To be done:
Reproduce every line of the listing below word for word, but leave out the pictures.

Raw data:
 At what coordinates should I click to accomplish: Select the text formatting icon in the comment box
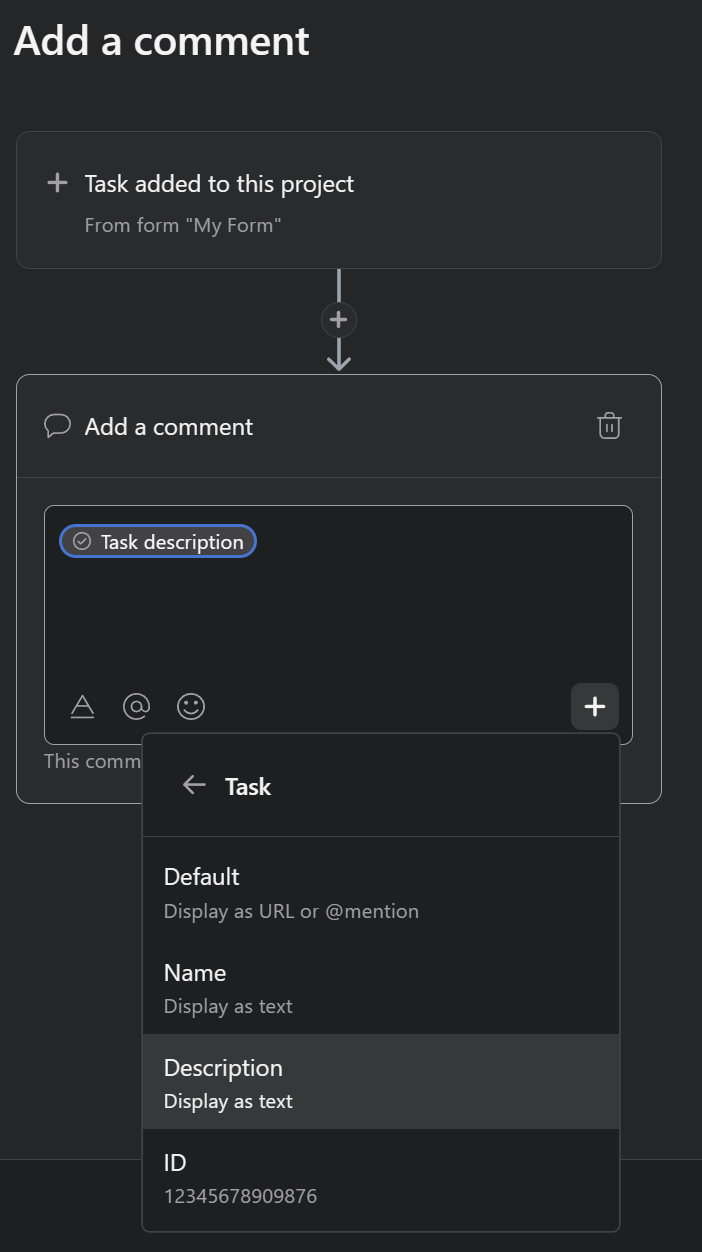tap(81, 706)
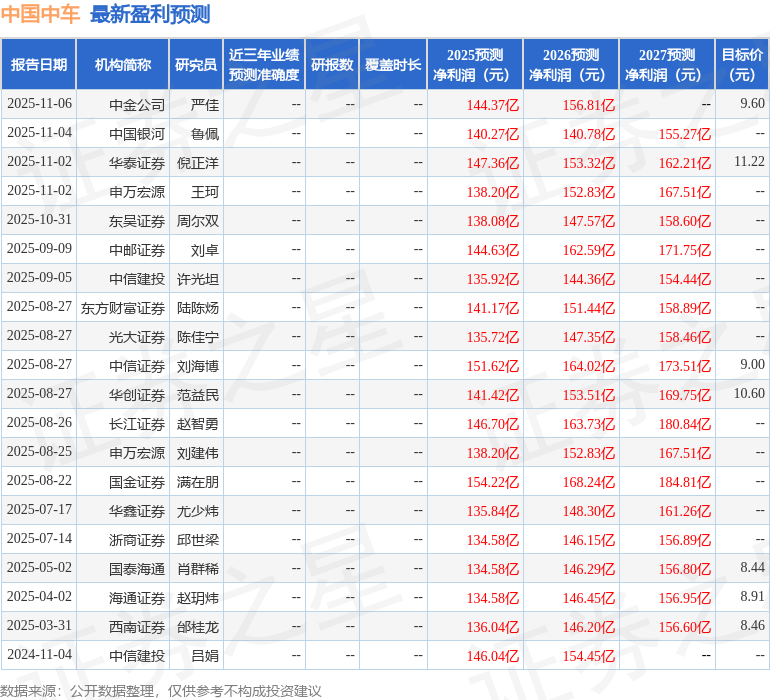Click the 中国中车 stock name in title
The image size is (770, 700).
40,14
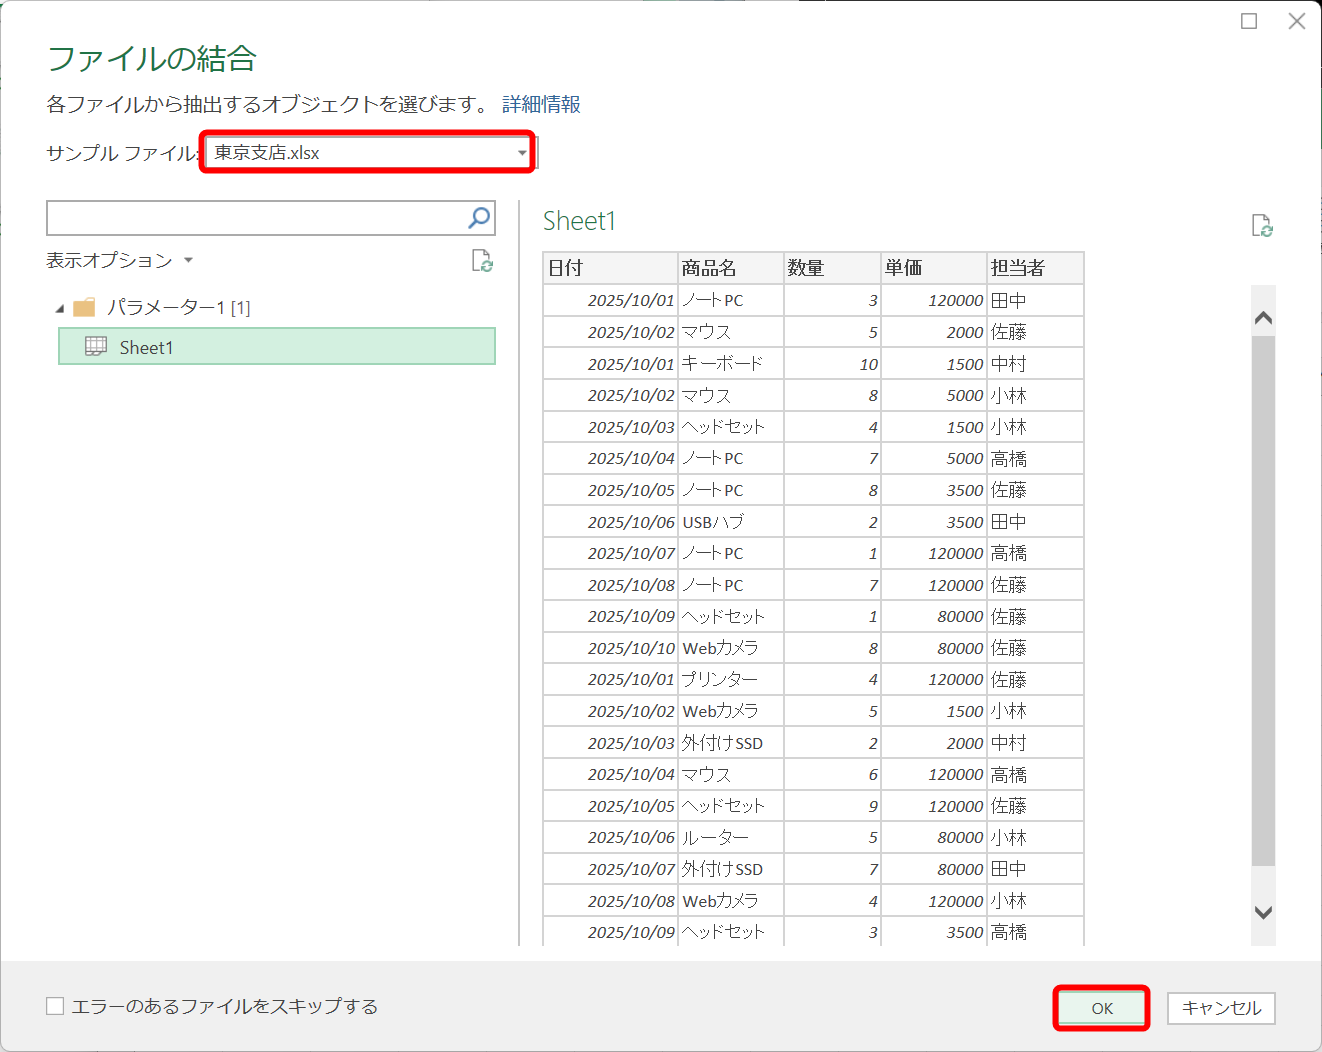Click the scrollbar down arrow in the preview

[1262, 913]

Complete answer:
 At what coordinates should I click to accomplish: Select the text formatting icon in the comment box
tap(81, 706)
Click the 中国中车 stock name in title
The image size is (770, 700).
40,14
Click the scrollbar down arrow in the preview

[1262, 913]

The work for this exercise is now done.